In many cases an aspect of the customer's perception of the quality of a product or service is the time spent in the system or waiting. This would include not only the actual processing or service time, which is usually quite short in proportion, but also time spent queued up prior to service. This is readily apparent in situations involving perishable goods or common everyday experiences such as personal banking, food service, and retail shopping. From the standpoint of the organization providing the good or service this time spent in the system can affect customer response, speed to market, throughput, in process and final inventory; staffing, and capitalization of equipment and facilities.
A body of mathematical, scientific management knowledge known as queuing theory, shows that the time spent in the system or, equivalently, the number of units in the system can be expressed as a function of the characteristics of the sequence of units arriving for processing or service and the process or service itself. Average rates are certainly important, but more significantly, the time in the system is also driven by the variability in the processing or service time. Pollaczek's equation is an example of such an expression and it resembles a familiar "smaller is better" type of quadratic loss function.
Through simulations, this paper explores the implications for improved customer satisfaction or manufacturing throughput resulting from continuous improvement in processing or service time. Reduction in variation directly affects the time spent in the system by not only making throughput more predictable, but also by reducing the expected .waiting time or the expected number of units or customers in the system. This has immediate effects not only on customer satisfaction and perceived quality but also on improved organizational response and potential reduction in operational costs and investment. Reduction in process variation, like reduction in product characteristic variation, impacts several "bottom line" factors and represents an important competitive strategy.

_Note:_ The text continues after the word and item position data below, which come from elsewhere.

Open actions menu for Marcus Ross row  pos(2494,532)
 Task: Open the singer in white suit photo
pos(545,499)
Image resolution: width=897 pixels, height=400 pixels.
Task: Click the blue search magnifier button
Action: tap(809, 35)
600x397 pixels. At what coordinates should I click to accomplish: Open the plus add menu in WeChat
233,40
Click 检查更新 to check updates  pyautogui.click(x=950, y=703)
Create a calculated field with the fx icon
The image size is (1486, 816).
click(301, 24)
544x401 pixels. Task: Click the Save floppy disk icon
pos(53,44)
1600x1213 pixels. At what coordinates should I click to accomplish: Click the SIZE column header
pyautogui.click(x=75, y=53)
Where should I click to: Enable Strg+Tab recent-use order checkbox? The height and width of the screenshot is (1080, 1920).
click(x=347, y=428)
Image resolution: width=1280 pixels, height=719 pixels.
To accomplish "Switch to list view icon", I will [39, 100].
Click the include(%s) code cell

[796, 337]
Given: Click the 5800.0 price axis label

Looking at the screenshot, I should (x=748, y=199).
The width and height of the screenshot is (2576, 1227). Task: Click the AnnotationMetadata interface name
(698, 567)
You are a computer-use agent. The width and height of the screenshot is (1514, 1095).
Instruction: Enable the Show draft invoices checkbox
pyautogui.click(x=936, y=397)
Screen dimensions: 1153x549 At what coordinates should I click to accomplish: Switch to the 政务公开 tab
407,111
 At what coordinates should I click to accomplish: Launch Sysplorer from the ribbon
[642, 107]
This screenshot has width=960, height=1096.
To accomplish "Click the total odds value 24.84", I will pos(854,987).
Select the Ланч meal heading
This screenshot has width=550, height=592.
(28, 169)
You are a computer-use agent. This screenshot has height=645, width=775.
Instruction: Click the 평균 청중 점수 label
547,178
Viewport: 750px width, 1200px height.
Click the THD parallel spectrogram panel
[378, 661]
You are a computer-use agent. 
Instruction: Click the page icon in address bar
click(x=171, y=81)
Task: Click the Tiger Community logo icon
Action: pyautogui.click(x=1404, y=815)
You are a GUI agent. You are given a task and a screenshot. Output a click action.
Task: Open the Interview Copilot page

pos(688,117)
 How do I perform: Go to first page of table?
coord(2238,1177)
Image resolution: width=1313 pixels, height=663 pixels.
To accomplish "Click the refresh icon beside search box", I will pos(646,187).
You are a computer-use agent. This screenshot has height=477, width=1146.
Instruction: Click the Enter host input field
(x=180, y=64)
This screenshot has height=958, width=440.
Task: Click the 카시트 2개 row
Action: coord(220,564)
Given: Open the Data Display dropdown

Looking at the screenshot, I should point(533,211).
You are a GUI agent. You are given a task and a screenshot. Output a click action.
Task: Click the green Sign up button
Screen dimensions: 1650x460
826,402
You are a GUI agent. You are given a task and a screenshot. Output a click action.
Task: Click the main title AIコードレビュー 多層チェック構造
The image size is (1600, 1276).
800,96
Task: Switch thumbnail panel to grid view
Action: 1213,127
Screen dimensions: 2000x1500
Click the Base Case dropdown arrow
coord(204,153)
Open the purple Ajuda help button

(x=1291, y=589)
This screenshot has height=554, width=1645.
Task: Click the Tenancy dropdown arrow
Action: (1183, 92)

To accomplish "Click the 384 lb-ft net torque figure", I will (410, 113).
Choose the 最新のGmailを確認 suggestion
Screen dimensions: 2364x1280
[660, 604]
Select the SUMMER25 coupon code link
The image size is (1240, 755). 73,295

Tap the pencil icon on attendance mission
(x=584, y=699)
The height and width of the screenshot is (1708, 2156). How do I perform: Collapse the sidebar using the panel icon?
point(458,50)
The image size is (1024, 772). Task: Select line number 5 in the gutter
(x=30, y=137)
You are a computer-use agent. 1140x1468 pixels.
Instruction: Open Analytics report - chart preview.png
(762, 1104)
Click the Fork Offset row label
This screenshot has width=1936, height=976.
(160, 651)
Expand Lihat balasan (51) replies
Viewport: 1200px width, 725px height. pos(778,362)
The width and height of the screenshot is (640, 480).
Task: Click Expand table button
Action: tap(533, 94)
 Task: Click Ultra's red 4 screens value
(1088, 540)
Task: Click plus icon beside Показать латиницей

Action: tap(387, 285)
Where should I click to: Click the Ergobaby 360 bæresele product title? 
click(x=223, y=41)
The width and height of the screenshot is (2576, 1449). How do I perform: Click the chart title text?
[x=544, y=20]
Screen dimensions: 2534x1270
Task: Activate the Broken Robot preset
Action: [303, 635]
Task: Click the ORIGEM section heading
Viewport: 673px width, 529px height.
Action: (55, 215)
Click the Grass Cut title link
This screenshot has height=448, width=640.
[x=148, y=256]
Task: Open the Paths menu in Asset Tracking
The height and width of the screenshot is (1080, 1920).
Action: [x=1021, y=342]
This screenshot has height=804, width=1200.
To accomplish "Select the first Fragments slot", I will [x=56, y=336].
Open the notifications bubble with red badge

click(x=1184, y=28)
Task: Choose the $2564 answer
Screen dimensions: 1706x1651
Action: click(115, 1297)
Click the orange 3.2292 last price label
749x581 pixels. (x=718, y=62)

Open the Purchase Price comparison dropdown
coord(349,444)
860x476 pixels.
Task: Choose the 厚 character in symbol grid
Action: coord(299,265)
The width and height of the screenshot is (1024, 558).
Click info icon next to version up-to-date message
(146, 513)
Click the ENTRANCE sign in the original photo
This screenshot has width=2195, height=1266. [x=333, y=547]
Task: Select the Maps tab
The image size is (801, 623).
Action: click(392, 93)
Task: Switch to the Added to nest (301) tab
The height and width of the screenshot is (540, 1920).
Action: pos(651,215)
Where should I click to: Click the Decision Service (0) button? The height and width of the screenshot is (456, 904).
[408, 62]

The simulations are based on mathematical and statistical descriptions of simple systems with single processing or servicing units. As with all models, the exact results are dependent on the assumptions behind the model as well as the distributions employed and their parameters. However, conclusions can be drawn about general concepts and results that are applicable to more complex systems, some of which would be very difficult to model. The effects on overall throughput, system responsiveness, backlogs and waiting due to common variance increasing activities, such as expediting, are demonstrated with the simulations.